Black Friday is the day expert shoppers put their deal-finding prowess to the test. If you favor a pre-dawn start or all-day shopping over sleep and relaxing with a leftover turkey sandwich, it's important to plan ahead and not over-do it, health professionals say.

Here are seven ways health experts recommend you reduce stress and stay healthy while getting your shop on.

1. Wear comfortable shoes and layered clothing.

Sometimes fashion may be worth a little pain — but not on Black Friday. You'll do your feet a favor if you wear comfortable sneakers or flats because you'll be walking around all day, said Dr. Lawrence Dell, of Huron Valley-Sinai Hospital in Michigan.

Inappropriate footwear can lead to arch and heel pain or blisters, according to the American Podiatric Medical Association. A 2009 study in the journal Arthritis and Rheumatism found that women who wore supportive footwear, like sneakers, were 67 percent less likely to report foot pain than women who wore high heels and sandals.

And don lots of layers, because there are bound to be fluctuating temperatures as you go dash from store to store, Dell recommended.
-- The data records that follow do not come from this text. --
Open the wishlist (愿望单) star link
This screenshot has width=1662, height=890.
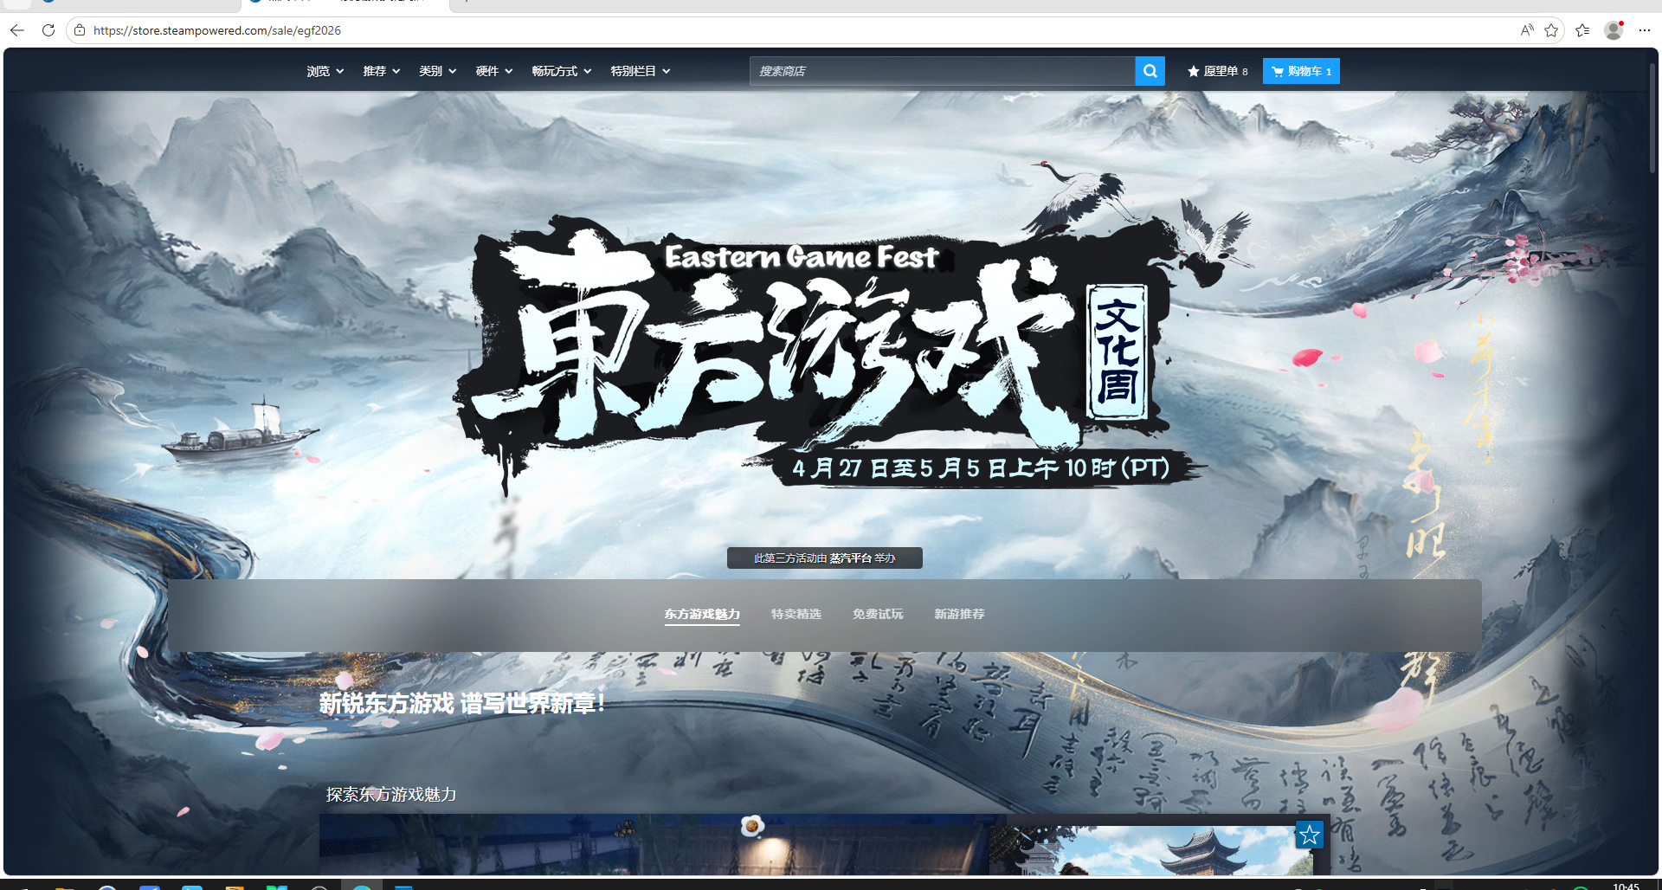[1217, 71]
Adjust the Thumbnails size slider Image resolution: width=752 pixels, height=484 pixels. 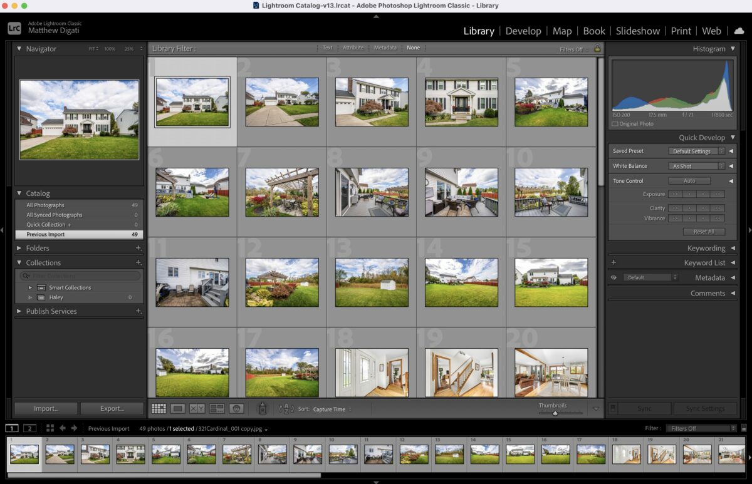tap(555, 413)
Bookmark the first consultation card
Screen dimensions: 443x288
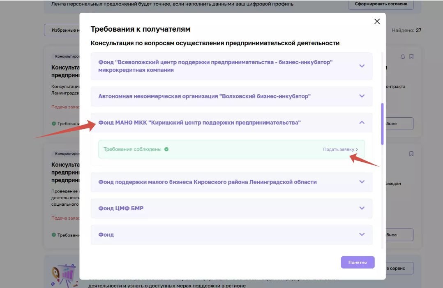(x=411, y=56)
Some stores may pump the air conditioning at full blast to accommodate anticipated crowds, which, according to a 2004 study in the American Journal of Respiratory and Critical Care Medicine, can help move infectious organisms throughout the building.
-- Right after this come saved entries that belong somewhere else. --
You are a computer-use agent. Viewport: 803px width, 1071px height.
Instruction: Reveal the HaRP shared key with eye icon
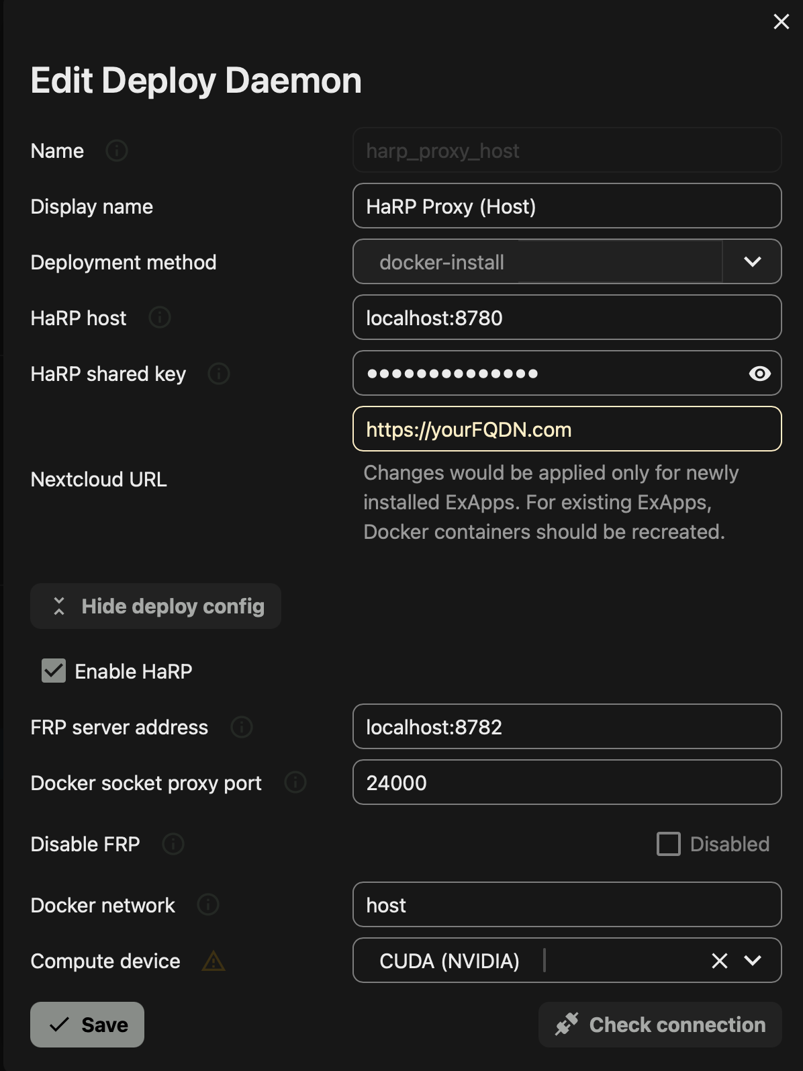759,374
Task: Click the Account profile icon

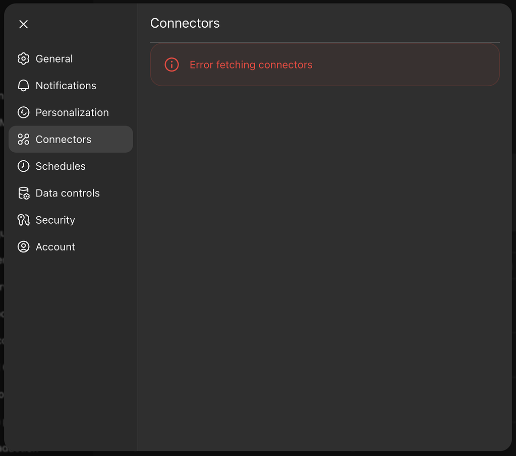Action: click(23, 246)
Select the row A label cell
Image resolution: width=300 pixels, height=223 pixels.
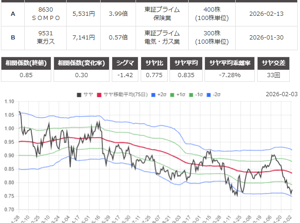[x=13, y=14]
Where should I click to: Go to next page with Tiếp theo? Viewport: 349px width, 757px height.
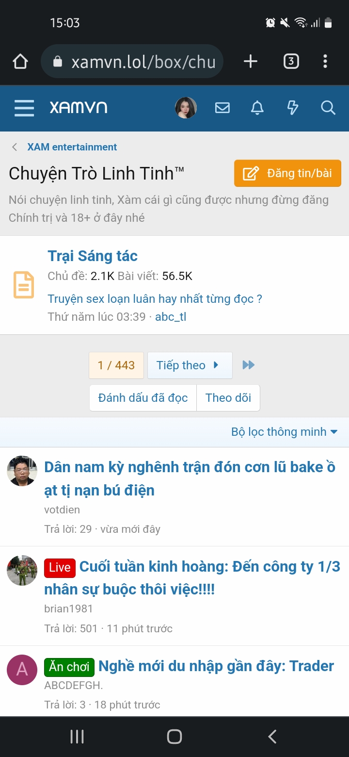189,365
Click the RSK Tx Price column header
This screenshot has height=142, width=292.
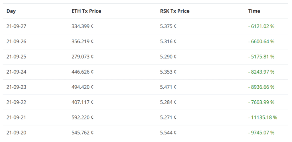click(x=175, y=11)
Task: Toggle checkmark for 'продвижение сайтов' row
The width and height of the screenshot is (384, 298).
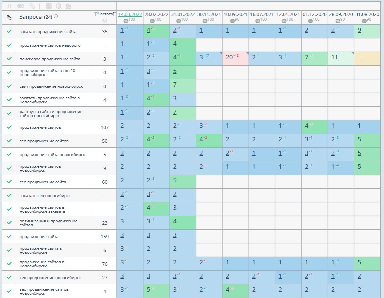Action: pyautogui.click(x=9, y=127)
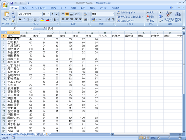Viewport: 186px width, 140px height.
Task: Click the Merge and Center icon
Action: (86, 19)
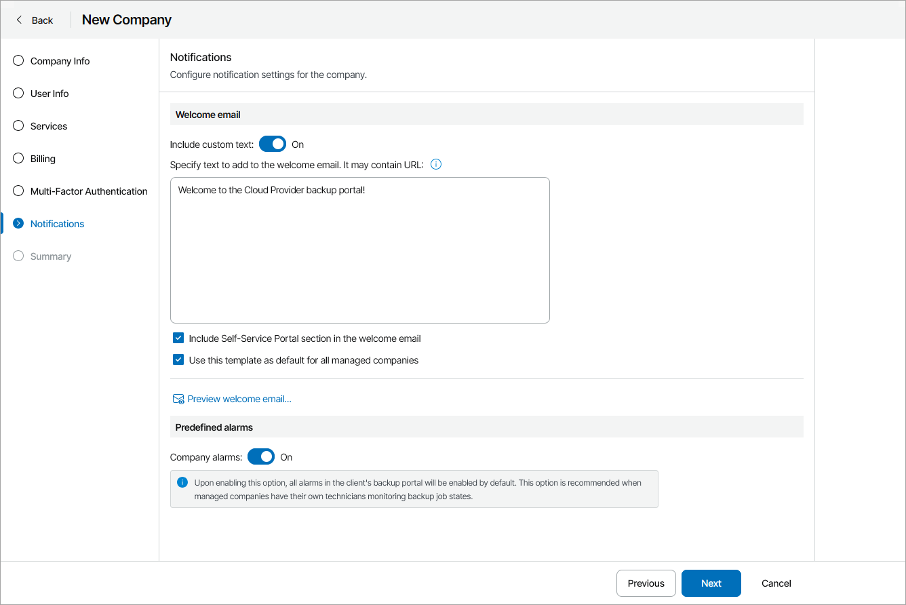Click inside the welcome email text box

[359, 250]
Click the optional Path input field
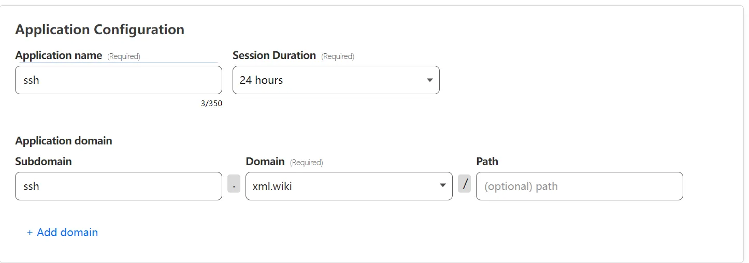 point(579,186)
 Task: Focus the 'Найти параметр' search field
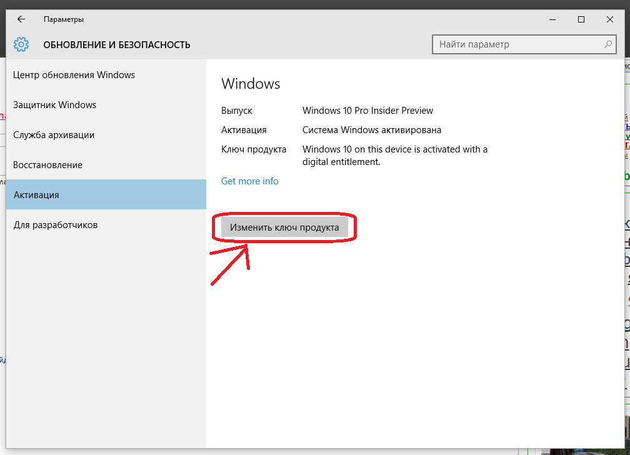click(516, 44)
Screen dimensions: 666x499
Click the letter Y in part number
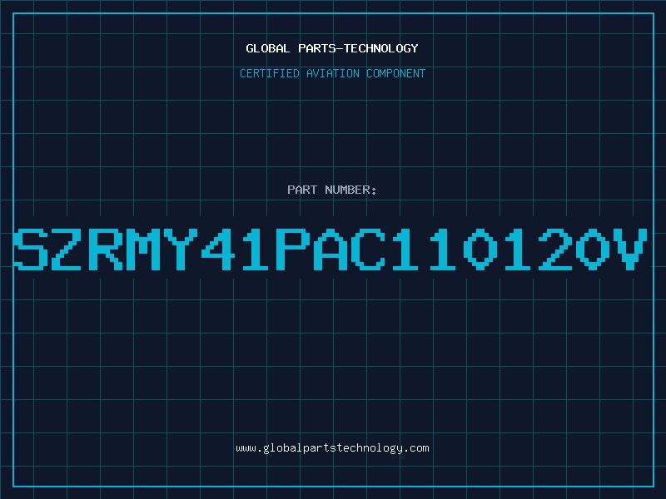pyautogui.click(x=180, y=249)
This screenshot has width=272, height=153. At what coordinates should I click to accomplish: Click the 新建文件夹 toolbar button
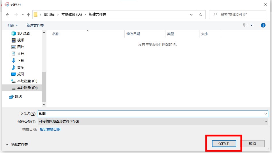pos(35,25)
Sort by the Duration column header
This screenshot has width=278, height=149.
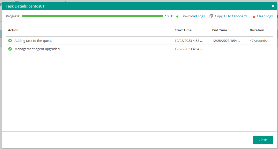tap(257, 30)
2.  Tackle money issues early to lower seasonal stress levels.

For many, money-related woes will figure into seasonal shopping.

"Openly discuss any financial limitations that may be occurring and how you might approach the holidays with this in mind," said Scott Bea, a psychologist at the Cleveland Clinic in Ohio.

Though Bea recommends finding discounted goods online on Cyber Monday to avoid the shopping rush, mentally preparing for an all-day shopping fest may help to keep stress at bay.

3. Be prepared when you wait in line.

Camping outside a store for that special deal? It's cold during the early-morning hours, so plan ahead and bring a sleeping bag, or lawn chair to sit on while you wait. The other people in line will envy your foresight.

And make sure to bring a raincoat, umbrella or rain boots if the weather forecast is gloomy, Dell said. Although colds and the flu are brought on by viruses, not rain, research has shown that exposure to the elements can cause sickness. A 2005 study in the journal Family Practice found that when comparing 90 people who put their feet in cold water for 20 minutes with 90 people who did not, the ones who chilled their feet were twice as likely to have the symptoms of cold over the next five days.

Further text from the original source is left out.